Frank Albrecht ist für die szenische Inszenierung verantwortlich. Passend zur fragmentarischen Musik entwirft er eine symbolgestütze Personenregie, die individuell zu deuten ist. Nicht alles ist klar, genausowenig wie die verschachtelten Texte Weils. Man ahnt, dass das Handeln auf der Bühne keinen einfach abzufragenden Katalog eröffnet, doch wenn man sich mit Libretto und Weils Leben auseinandersetzt, meint man, einen Teil ihres Empfindens und ihrer Biographie wiederzuerkennen. Eine symbolische Taufe, das Ernähren durch Licht, verzweifelte Suche nach sich Selbst und der Liebe sind nur wenige Beispiele der symbolträchtigen Handlungen. Das beeindruckende und auch verstörende Leben der Philosophin findet nachhaltig Ausdruck im durchgehend expressiven Spiel der Musiker auf ihren Instrumenten und in ihrem szenischen Agieren.

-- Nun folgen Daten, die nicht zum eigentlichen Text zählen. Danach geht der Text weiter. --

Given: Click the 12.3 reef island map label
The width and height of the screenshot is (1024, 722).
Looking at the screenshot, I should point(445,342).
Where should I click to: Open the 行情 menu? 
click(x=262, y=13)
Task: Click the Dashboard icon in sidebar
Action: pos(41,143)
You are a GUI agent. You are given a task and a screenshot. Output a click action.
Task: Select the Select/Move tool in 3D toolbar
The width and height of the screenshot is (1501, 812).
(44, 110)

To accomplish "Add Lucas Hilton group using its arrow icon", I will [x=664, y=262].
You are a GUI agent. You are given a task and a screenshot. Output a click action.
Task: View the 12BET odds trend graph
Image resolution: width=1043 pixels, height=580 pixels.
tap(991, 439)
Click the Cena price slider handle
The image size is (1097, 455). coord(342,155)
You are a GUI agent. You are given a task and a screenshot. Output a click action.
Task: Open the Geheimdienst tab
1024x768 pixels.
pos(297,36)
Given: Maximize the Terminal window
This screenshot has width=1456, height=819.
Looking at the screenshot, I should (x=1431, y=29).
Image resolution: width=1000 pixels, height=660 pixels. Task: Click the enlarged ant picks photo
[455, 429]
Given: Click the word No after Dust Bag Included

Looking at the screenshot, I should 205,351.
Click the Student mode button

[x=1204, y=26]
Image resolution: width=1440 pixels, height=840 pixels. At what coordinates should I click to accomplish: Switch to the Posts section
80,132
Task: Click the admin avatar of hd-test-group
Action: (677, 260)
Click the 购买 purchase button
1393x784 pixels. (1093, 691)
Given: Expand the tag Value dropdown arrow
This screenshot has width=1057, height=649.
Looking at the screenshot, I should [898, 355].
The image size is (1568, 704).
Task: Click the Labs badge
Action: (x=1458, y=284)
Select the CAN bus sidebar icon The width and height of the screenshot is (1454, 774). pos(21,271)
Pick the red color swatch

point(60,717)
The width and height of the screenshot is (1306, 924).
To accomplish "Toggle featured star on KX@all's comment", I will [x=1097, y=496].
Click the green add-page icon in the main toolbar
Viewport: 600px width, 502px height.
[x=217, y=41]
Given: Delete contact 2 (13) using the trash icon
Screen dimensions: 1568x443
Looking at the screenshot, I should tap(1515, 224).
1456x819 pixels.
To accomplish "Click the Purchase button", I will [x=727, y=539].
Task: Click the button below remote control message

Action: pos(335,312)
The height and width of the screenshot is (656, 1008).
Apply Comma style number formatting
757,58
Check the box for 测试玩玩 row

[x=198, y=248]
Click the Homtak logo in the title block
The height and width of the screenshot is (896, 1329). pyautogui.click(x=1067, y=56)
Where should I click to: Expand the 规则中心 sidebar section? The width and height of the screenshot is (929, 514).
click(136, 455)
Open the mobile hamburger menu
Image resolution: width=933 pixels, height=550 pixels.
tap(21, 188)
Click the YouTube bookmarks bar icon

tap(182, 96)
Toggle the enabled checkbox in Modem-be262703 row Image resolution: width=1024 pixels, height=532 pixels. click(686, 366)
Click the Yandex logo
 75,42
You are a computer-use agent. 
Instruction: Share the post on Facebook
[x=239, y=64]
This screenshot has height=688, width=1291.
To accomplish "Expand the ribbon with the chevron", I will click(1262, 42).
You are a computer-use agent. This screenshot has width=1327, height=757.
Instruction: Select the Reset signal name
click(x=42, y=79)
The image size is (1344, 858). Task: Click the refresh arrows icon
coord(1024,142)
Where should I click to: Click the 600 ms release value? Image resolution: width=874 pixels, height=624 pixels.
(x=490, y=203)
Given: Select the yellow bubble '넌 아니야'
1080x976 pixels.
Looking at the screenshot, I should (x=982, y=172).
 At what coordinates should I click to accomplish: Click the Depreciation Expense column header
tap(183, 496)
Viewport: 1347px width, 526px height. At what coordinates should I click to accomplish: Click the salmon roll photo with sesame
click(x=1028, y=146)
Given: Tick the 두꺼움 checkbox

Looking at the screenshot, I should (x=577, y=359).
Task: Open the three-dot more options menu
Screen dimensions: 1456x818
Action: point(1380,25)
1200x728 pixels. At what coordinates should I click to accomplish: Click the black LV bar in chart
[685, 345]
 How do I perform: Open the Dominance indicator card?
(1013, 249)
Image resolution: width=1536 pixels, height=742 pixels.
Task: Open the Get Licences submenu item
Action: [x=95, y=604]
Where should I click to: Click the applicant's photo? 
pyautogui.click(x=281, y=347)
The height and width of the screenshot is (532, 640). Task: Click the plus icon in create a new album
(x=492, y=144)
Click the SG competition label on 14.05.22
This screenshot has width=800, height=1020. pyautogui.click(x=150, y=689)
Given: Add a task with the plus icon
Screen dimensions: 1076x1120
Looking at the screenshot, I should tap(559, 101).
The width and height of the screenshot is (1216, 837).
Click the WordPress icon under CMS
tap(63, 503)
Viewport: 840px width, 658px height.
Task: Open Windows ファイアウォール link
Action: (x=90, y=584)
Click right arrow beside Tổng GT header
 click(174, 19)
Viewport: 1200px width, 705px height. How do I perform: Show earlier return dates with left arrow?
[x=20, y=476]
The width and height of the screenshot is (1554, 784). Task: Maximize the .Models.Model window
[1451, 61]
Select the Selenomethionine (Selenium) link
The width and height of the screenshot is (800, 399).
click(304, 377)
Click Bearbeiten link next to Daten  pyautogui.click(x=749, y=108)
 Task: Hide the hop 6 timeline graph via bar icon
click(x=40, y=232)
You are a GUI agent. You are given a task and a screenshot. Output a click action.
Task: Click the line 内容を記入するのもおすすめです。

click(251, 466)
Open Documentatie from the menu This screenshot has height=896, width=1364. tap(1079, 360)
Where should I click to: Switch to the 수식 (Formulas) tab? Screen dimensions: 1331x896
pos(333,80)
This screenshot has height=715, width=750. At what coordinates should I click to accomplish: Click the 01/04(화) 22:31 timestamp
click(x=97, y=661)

Man könnte meinen, dass sich die Textauswahl der an sich nicht nur christlich orientierten Weil ein bisschen zu Lasten des katholischen Feiertags geht, aber im Rahmen des Aschermittwochs ist das durchaus zu verschmerzen.

Das Publikum ist zahlreich gekommen, allerdings verlassen trotz kurzer Spieldauer einige Zuschauer die Kirche, eine Besucherin läuft doch tatsächlich durch den Spielraum, was ärgerlich für die Künstler und das sonst aufmerksame Publikum ist. Man verlässt die Kirche mit einem Gefühl einer intensiven, fast intimen künstlerischen Erfahrung, die sich in dem atmosphärischen Raum der dunklen Kirche potenziert. Selbst die Bahn stört nicht, die hin und wieder draußen am Fenster vorbei rauscht. Durch den unwirklichen, verzerrten Klang passt das Rauschen sogar zur Musik, die teilweise mit ähnlichen Effekten arbeitet.